** Opening STORED DATA block **
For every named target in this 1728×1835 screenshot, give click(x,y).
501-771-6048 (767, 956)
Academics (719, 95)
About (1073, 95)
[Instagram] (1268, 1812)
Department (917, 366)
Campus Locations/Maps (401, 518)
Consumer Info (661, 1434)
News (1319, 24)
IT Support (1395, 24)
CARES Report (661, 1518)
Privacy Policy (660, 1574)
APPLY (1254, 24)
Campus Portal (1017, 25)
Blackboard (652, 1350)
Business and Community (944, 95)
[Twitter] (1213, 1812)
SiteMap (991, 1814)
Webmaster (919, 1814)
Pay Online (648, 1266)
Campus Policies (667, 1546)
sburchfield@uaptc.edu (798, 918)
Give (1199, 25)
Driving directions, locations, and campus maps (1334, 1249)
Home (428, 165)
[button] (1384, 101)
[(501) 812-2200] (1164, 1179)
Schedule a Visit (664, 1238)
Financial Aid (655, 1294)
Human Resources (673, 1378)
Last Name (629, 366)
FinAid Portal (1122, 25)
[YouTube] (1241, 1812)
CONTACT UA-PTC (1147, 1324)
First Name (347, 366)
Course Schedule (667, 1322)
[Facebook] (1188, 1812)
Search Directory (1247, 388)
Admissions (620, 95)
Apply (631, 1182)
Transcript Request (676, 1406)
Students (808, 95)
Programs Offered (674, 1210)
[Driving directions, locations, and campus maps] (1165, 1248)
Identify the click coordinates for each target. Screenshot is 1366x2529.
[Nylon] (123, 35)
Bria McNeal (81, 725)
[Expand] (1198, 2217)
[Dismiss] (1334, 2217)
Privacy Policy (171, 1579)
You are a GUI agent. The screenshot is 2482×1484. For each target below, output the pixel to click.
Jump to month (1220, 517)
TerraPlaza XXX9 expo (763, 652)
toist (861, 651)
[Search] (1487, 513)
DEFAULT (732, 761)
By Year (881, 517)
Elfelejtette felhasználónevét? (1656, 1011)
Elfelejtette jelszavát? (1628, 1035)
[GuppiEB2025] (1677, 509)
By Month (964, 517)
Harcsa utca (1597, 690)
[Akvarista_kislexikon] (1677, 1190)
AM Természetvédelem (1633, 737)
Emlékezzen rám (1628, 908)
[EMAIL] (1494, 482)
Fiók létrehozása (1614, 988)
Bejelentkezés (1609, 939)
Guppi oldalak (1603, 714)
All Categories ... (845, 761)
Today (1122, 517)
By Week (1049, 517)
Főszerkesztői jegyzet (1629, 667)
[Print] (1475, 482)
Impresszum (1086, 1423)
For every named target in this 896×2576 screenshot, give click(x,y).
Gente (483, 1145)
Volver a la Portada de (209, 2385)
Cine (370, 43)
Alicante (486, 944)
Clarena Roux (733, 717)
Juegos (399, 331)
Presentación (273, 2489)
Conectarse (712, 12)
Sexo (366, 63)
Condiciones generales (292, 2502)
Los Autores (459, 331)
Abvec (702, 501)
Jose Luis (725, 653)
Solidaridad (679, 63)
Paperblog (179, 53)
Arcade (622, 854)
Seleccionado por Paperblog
** Closing STORED DATA block **
» YOUR INSTRUCTIONS
Give back the whole listing above, identical in every line.

» ANSWER SPACE
For every named target in this 1728×1835 screenshot, give click(x,y).
501-771-6048 (767, 956)
Academics (719, 95)
About (1073, 95)
[Instagram] (1268, 1812)
Department (917, 366)
Campus Locations/Maps (401, 518)
Consumer Info (661, 1434)
News (1319, 24)
IT Support (1395, 24)
CARES Report (661, 1518)
Privacy Policy (660, 1574)
APPLY (1254, 24)
Campus Portal (1017, 25)
Blackboard (652, 1350)
Business and Community (944, 95)
[Twitter] (1213, 1812)
SiteMap (991, 1814)
Webmaster (919, 1814)
Pay Online (648, 1266)
Campus Policies (667, 1546)
sburchfield@uaptc.edu (798, 918)
Give (1199, 25)
Driving directions, locations, and campus maps (1334, 1249)
Home (428, 165)
[button] (1384, 101)
[(501) 812-2200] (1164, 1179)
Schedule a Visit (664, 1238)
Financial Aid (655, 1294)
Human Resources (673, 1378)
Last Name (629, 366)
FinAid Portal (1122, 25)
[YouTube] (1241, 1812)
CONTACT UA-PTC (1147, 1324)
First Name (347, 366)
Course Schedule (667, 1322)
[Facebook] (1188, 1812)
Search Directory (1247, 388)
Admissions (620, 95)
Apply (631, 1182)
Transcript Request (676, 1406)
Students (808, 95)
Programs Offered (674, 1210)
[Driving directions, locations, and campus maps] (1165, 1248)
Identify the click coordinates for each target. Screenshot is 1366x2529.
[Nylon] (123, 35)
Bria McNeal (81, 725)
[Expand] (1198, 2217)
[Dismiss] (1334, 2217)
Privacy Policy (171, 1579)
You are a GUI agent. The screenshot is 2482×1484. For each target below, output the pixel to click.
Jump to month (1220, 517)
TerraPlaza XXX9 expo (763, 652)
toist (861, 651)
[Search] (1487, 513)
DEFAULT (732, 761)
By Year (881, 517)
Elfelejtette felhasználónevét? (1656, 1011)
Elfelejtette jelszavát? (1628, 1035)
[GuppiEB2025] (1677, 509)
By Month (964, 517)
Harcsa utca (1597, 690)
[Akvarista_kislexikon] (1677, 1190)
AM Természetvédelem (1633, 737)
Emlékezzen rám (1628, 908)
[EMAIL] (1494, 482)
Fiók létrehozása (1614, 988)
Bejelentkezés (1609, 939)
Guppi oldalak (1603, 714)
All Categories ... (845, 761)
Today (1122, 517)
By Week (1049, 517)
Főszerkesztői jegyzet (1629, 667)
[Print] (1475, 482)
Impresszum (1086, 1423)
For every named target in this 896×2576 screenshot, give click(x,y).
Gente (483, 1145)
Volver a la Portada de (209, 2385)
Cine (370, 43)
Alicante (486, 944)
Clarena Roux (733, 717)
Juegos (399, 331)
Presentación (273, 2489)
Conectarse (712, 12)
Sexo (366, 63)
Condiciones generales (292, 2502)
Los Autores (459, 331)
Abvec (702, 501)
Jose Luis (725, 653)
Solidaridad (679, 63)
Paperblog (179, 53)
Arcade (622, 854)
Seleccionado por Paperblog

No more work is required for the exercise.